*EXERCISE AIM:*
Where "link" appears in a line of the entries below, that line should be copied.

*DATA FOR REVIEW:*

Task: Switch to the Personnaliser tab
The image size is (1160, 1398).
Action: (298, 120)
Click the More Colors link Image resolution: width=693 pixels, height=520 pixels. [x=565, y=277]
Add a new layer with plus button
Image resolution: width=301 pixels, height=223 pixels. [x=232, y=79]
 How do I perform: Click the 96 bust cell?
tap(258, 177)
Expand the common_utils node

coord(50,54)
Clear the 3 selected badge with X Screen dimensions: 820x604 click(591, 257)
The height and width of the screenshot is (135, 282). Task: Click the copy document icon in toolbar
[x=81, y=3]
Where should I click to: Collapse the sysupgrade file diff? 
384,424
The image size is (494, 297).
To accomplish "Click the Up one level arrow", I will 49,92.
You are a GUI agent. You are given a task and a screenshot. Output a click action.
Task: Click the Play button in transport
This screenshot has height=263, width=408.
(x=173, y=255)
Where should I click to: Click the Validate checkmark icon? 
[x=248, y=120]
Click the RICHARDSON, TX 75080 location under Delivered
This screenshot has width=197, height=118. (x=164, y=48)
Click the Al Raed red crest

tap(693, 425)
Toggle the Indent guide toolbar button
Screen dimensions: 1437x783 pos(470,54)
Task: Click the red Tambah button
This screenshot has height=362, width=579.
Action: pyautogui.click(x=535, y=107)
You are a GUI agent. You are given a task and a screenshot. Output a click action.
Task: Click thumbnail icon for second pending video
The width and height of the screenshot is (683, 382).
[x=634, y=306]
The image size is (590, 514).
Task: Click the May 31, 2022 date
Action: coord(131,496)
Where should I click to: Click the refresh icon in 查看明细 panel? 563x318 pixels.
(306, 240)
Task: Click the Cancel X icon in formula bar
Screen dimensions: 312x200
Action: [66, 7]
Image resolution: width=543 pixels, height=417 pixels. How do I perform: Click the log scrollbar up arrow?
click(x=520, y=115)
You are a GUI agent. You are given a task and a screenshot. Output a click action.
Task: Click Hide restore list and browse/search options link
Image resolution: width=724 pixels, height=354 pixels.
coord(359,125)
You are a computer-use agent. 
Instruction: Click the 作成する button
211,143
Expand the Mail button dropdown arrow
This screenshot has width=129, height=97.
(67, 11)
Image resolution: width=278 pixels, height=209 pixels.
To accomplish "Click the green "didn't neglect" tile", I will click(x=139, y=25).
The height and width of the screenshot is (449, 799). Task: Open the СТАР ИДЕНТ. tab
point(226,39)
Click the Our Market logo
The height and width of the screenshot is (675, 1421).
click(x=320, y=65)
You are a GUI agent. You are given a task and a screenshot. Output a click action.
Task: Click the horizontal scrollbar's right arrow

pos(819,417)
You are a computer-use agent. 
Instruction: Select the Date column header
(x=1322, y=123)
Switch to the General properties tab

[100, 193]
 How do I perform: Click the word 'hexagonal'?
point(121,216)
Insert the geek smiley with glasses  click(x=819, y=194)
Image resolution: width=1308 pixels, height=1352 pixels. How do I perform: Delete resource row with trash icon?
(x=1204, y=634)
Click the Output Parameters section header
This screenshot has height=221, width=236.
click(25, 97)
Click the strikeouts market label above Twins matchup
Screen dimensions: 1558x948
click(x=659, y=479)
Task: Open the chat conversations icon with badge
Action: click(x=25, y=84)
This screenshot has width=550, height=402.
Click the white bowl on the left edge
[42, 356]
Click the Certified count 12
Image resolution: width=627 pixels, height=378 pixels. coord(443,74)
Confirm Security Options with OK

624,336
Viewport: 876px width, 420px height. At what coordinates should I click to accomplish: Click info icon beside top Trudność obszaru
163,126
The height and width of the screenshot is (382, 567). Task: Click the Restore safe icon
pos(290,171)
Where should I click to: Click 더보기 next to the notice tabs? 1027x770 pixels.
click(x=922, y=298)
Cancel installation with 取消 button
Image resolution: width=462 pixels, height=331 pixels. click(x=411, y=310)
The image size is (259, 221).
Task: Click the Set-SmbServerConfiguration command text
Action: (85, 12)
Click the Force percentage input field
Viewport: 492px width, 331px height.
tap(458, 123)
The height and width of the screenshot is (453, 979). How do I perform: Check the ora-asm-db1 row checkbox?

*EXPECTED ANSWER:*
Click the More Colors link Image resolution: width=693 pixels, height=520 pixels. [x=565, y=277]
Task: Click Hide restore list and browse/search options link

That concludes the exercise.